Material to process Block Start

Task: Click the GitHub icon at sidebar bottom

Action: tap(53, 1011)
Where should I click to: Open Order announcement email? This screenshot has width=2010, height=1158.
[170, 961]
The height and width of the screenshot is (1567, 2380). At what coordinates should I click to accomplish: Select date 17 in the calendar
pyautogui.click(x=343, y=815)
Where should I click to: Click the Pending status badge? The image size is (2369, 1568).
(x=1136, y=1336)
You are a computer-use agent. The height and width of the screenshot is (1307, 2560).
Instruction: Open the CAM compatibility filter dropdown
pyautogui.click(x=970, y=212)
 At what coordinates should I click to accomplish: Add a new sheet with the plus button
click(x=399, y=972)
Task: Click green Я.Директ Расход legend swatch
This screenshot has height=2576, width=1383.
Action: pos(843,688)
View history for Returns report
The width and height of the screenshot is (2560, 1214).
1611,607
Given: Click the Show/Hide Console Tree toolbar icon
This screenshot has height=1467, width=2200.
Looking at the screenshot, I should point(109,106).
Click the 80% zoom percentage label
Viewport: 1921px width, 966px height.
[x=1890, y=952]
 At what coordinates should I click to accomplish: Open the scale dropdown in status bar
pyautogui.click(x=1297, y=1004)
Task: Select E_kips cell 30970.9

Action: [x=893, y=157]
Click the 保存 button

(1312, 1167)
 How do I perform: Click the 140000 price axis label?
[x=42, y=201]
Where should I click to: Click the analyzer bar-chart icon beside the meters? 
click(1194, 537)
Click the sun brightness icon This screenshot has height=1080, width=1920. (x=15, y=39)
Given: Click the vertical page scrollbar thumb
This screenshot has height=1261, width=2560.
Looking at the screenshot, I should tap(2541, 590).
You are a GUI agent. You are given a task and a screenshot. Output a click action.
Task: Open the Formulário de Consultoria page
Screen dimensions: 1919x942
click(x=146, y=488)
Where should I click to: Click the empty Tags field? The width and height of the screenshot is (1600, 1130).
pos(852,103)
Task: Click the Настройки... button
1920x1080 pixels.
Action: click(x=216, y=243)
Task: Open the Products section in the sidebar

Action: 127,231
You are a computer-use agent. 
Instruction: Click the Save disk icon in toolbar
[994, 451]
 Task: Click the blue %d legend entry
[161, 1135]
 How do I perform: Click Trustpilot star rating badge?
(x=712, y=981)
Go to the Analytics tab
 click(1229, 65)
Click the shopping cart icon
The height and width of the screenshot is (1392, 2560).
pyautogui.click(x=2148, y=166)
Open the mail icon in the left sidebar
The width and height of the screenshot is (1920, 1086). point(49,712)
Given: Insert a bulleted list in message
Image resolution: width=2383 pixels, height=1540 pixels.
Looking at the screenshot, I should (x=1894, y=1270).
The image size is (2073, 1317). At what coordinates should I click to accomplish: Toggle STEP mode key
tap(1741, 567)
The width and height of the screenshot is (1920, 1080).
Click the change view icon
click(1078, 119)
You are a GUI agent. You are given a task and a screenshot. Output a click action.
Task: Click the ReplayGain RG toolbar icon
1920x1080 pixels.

Material to process Block End

Exercise description = The lines to extract from the data above begin with the line containing "Click the sun" and end with the line containing "Task: Click the Настройки... button". Extract them exactly, including both.

Written reply =
Click the sun brightness icon This screenshot has height=1080, width=1920. (x=15, y=39)
Given: Click the vertical page scrollbar thumb
This screenshot has height=1261, width=2560.
Looking at the screenshot, I should tap(2541, 590).
You are a GUI agent. You are given a task and a screenshot. Output a click action.
Task: Open the Formulário de Consultoria page
Screen dimensions: 1919x942
click(x=146, y=488)
Where should I click to: Click the empty Tags field? The width and height of the screenshot is (1600, 1130).
pos(852,103)
Task: Click the Настройки... button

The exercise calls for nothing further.